By Pete Kloppenburg
It’s a truth so widely accepted, it seems painfully obvious to say it: One of the keys to great communication is a knowledge of your audience. This is true of your brand as well. In fact, an understanding of audience is one of the primary requirements we have before we’ll embark on a branding project with our clients.
Here’s another truth: It’s not so easy to define your audience in a precise and useful way. What seems simple and obvious in your own mind can quickly become muddled and confusing when you get together as a group and dig down into the details.
But that’s no reason to avoid having the conversation. Not only is it absolutely necessary for a successful branding project to have a clear answer to this question, but the conversation itself can be of tremendous value.
What does this conversation look like? And what can happen? Let’s take a look.

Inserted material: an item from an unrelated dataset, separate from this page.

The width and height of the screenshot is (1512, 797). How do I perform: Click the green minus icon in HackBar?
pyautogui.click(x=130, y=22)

The first thing that might happen is that you find some pretty serious disagreements. Don’t be discouraged! Think of it this way – here is proof that you really are due for this discussion. Better to find out about it now than have your sales and marketing gallop off in all directions, chasing completely different audiences.
Some of these disagreements may not be a matter of right and wrong. They might simply be a matter of priority. No doubt you’ve got to appeal to a lot of different people, but some are more important than others.

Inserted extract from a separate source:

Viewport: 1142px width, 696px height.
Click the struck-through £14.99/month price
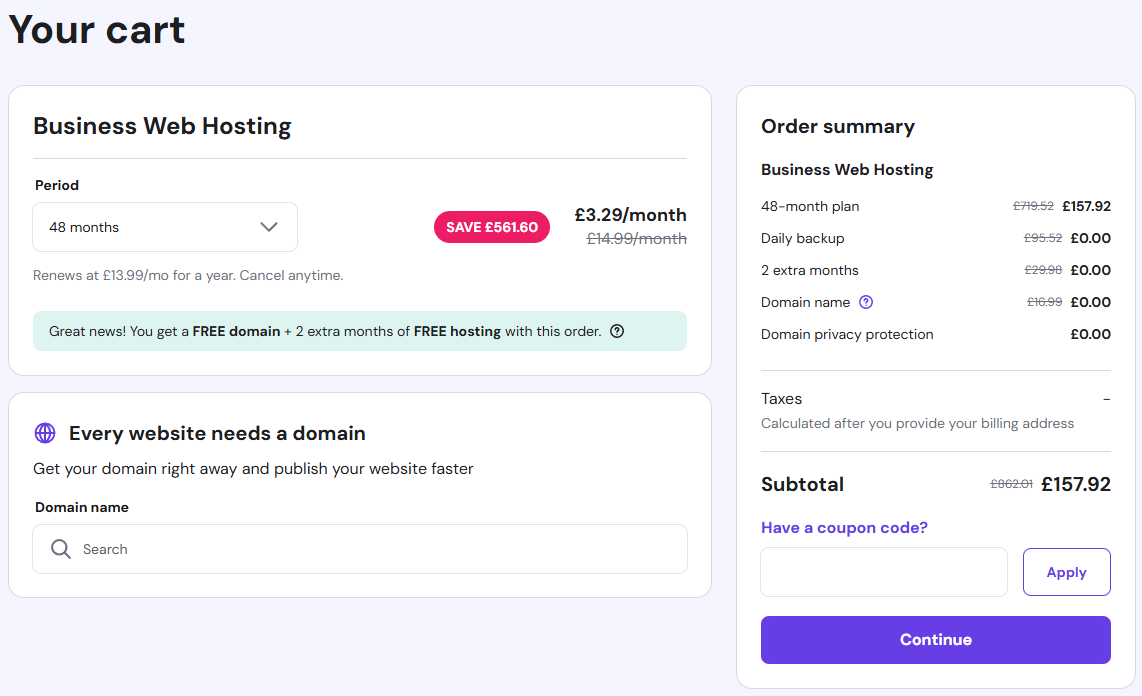tap(636, 239)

Let’s take the example of a toy company. Who is the primary audience for the brand? Is it the child the toys are meant for? Or is it the mother who controls the toy-buying purse strings? Or is it the executives at Walmart and ToysRUs who control whether your product makes it to the store shelves in the first place? The answer may depend as much on your business strategy as anything else. When you begin the branding process, these priorities will guide you as you zero in on the right personality traits, brand promises, and positions to stress.
You’ve got to make a choice.
There is, of course, an easy answer to the question of which audience to focus on: It’s all of them! Our brand must appeal to everyone, everywhere! But as is so often the case in life, this easy answer is the wrong answer. Your audience may well include all these groups, but in the end, you must choose one audience as your primary audience. You simply cannot create a quality brand that tries to be all things to all people. However, it is possible to create a brand with a single, clearly defined primary audience and a secondary and even tertiary audience. And after than, you can even add the “influencers”.
Fill in some blanks.
During this conversation about audience, you should spend some time describing them. This exercise will vary depending on your branding challenge. For B2C products, you can talk about your customers’ age, education, aspirations, and pains. For B2B audiences, you may well talk about their aspirations, job title and industry, and perhaps company size.
You don’t have to nail down every last detail during the conversation. For the special needs of your brand, you’ll revisit your audience as part of the branding process and dig deeper. But by taking care of some big big questions now, when you start talking brand, you will focus more immediately on the audience that matters.